* _What is being asked_
Would you please output, word for word, the span of the listing below that opens on the line containing "Task: Click the 26.5 heel to toe value" and closes on the line containing "Given: Open More search categories"? Include both ends and nothing more.

* _Extracted information_
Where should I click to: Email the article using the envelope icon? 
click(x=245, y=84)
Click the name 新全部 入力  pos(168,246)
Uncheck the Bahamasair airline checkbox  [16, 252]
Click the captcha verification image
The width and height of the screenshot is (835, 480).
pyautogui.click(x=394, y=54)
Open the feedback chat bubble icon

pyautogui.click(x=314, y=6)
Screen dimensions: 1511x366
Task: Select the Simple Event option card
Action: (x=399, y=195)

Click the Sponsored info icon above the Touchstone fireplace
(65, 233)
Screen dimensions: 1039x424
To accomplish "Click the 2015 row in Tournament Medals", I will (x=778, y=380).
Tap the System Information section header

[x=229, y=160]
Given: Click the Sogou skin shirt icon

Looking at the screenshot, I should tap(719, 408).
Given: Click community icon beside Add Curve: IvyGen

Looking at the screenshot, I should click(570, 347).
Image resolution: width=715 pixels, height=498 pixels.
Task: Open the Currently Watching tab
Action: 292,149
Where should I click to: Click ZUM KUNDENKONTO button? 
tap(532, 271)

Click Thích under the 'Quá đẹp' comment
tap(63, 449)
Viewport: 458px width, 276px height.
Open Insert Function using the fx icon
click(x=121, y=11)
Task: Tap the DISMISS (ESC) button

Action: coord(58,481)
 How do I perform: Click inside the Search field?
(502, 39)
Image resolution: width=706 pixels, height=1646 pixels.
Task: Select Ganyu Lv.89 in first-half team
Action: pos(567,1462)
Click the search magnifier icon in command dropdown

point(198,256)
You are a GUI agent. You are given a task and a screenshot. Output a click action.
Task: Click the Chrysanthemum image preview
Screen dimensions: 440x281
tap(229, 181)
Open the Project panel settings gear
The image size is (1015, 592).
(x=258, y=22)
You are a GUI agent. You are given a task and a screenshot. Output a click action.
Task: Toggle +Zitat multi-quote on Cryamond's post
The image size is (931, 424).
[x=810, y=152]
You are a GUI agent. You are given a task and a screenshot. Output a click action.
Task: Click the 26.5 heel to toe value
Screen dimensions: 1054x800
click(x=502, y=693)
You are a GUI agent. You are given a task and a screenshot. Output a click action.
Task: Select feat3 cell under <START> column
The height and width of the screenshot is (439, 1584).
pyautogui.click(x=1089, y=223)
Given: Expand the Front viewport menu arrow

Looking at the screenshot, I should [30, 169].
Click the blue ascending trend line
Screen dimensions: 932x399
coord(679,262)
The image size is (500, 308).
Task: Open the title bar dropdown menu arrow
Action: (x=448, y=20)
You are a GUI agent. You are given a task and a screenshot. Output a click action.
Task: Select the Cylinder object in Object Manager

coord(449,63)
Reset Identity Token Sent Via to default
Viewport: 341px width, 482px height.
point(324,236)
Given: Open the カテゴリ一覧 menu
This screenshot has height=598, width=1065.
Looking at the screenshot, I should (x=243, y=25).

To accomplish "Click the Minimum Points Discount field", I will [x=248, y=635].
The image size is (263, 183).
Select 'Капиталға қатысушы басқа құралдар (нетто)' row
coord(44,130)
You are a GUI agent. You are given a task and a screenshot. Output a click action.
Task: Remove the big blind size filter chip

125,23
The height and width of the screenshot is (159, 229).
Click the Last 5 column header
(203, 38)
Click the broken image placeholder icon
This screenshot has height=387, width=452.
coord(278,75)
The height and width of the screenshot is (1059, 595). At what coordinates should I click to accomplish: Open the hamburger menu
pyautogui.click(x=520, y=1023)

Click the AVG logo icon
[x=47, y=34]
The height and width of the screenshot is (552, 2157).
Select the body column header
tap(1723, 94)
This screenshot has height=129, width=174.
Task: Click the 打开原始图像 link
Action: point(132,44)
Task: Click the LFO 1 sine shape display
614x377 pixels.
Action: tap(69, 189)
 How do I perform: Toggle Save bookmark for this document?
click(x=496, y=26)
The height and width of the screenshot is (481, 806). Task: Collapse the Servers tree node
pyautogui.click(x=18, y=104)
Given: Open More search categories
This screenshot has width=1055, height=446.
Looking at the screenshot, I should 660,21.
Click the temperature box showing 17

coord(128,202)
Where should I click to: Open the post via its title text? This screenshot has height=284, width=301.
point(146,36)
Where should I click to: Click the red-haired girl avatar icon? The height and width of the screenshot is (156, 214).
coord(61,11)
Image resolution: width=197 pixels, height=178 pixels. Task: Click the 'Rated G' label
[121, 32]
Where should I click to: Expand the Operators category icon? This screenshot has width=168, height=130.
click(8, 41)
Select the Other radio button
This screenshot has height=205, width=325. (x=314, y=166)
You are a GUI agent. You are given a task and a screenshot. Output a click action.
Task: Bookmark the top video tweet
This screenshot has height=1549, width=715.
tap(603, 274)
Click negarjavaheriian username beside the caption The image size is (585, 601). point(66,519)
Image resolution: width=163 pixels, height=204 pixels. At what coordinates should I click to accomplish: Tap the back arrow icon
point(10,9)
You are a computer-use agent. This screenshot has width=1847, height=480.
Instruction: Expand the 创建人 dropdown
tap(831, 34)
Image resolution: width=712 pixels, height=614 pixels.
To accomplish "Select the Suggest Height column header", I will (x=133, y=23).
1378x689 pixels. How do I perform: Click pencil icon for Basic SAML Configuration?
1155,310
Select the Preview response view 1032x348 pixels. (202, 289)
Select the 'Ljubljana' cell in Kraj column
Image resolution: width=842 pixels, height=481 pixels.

* _Answer below_
Task: Click the 26.5 heel to toe value
Screen dimensions: 1054x800
click(x=502, y=693)
You are a GUI agent. You are given a task and a screenshot. Output a click action.
Task: Select feat3 cell under <START> column
The height and width of the screenshot is (439, 1584).
pyautogui.click(x=1089, y=223)
Given: Expand the Front viewport menu arrow

Looking at the screenshot, I should [30, 169].
Click the blue ascending trend line
Screen dimensions: 932x399
coord(679,262)
The image size is (500, 308).
Task: Open the title bar dropdown menu arrow
Action: (x=448, y=20)
You are a GUI agent. You are given a task and a screenshot. Output a click action.
Task: Select the Cylinder object in Object Manager

coord(449,63)
Reset Identity Token Sent Via to default
Viewport: 341px width, 482px height.
point(324,236)
Given: Open the カテゴリ一覧 menu
This screenshot has height=598, width=1065.
Looking at the screenshot, I should (x=243, y=25).

To accomplish "Click the Minimum Points Discount field", I will [x=248, y=635].
The image size is (263, 183).
Select 'Капиталға қатысушы басқа құралдар (нетто)' row
coord(44,130)
You are a GUI agent. You are given a task and a screenshot. Output a click action.
Task: Remove the big blind size filter chip

125,23
The height and width of the screenshot is (159, 229).
Click the Last 5 column header
(203, 38)
Click the broken image placeholder icon
This screenshot has height=387, width=452.
coord(278,75)
The height and width of the screenshot is (1059, 595). At what coordinates should I click to accomplish: Open the hamburger menu
pyautogui.click(x=520, y=1023)

Click the AVG logo icon
[x=47, y=34]
The height and width of the screenshot is (552, 2157).
Select the body column header
tap(1723, 94)
This screenshot has height=129, width=174.
Task: Click the 打开原始图像 link
Action: point(132,44)
Task: Click the LFO 1 sine shape display
614x377 pixels.
Action: tap(69, 189)
 How do I perform: Toggle Save bookmark for this document?
click(x=496, y=26)
The height and width of the screenshot is (481, 806). Task: Collapse the Servers tree node
pyautogui.click(x=18, y=104)
Given: Open More search categories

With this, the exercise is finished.